Le Togo vient d'annoncer une réduction spectaculaire des frais d'installation exigés des compagnies aériennes souhaitant opérer sur son territoire. Le coût d'obtention des autorisations d'exploitation passe de 200 millions FCFA à 3,5 millions FCFA, soit une baisse de plus de 90%. L'annonce a été faite en marge de la première réunion du Comité de supervision économique du transport aérien de la CEDEAO (ECATEOC), tenue à Lomé les 2 et 3 juillet (source: republicoftogo.com).
Une directive présidentielle assumée
C'est le directeur général de l'Agence nationale de l'aviation civile (ANAC), Idrissou Ahabou Abdou, qui a présenté la mesure aux journalistes. Il l'a explicitement rattachée à une instruction du Président du Conseil Faure Gnassingbé, champion désigné par l'Union africaine pour le Marché unique du transport aérien africain (SAATM) (source: Togo First). Selon lui, l'objectif est simple : plus de compagnies présentes signifie plus de concurrence, et donc, à terme, des billets moins chers pour les voyageurs.
Un réseau déjà installé, un pari sur l'écosystème
Lomé ne part pas de zéro. La ville est le hub d'ASKY Airlines, compagnie panafricaine dont l'État togolais est actionnaire aux côtés d'Ethiopian Airlines, et dessert une vingtaine de destinations africaines depuis l'aéroport international Gnassingbé Eyadéma. S'y ajoutent les liaisons d'Air France, Ethiopian Airlines, Royal Air Maroc, Air Côte d'Ivoire et Brussels Airlines (source: republicoftogo.com).
Mais dans le transport aérien, les frais d'entrée ne représentent qu'une fraction des coûts d'exploitation d'une compagnie. Ce qui décide réellement de l'ouverture d'une ligne, c'est le calcul économique : trafic potentiel, carburant, équipages, maintenance, redevances aéroportuaires. En Afrique, où la plupart des compagnies opèrent à l'équilibre, les transporteurs privilégient généralement le renforcement de leurs réseaux rentables existants plutôt que l'ouverture de routes incertaines. Aucune compagnie n'a, à ce jour, annoncé d'intérêt officiel pour une nouvelle desserte depuis Lomé.
Une pièce d'un puzzle régional plus large
La mesure togolaise s'inscrit dans un mouvement plus vaste porté par la CEDEAO. Lors de leur sommet d'Abuja en décembre 2024, les chefs d'État de la région s'étaient engagés à supprimer certaines taxes aériennes et à réduire d'au moins 25% les redevances passagers et de sûreté, des réformes entrées en vigueur le 1er janvier 2026 (source: Togo First).

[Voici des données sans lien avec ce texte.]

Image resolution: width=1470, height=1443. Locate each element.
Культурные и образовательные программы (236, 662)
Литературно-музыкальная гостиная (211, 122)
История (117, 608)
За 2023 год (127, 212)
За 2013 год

Le constat de départ est sévère : selon la CEDEAO, un passager ouest-africain peut être soumis à jusqu'à 66 taxes et redevances différentes, et une compagnie doit s'acquitter de plus de 100 frais pour opérer un vol. Le ministre togolais des Transports, Komlan Kadjé, a cité des chiffres présentés lors de discussions de l'Association des compagnies aériennes africaines (AFRAA) : les taxes et redevances sur un départ international atteignent en moyenne 92 dollars en Afrique de l'Ouest, contre 66 dollars pour l'Afrique dans son ensemble et environ 32 dollars en Europe et au Moyen-Orient (source: Togo First).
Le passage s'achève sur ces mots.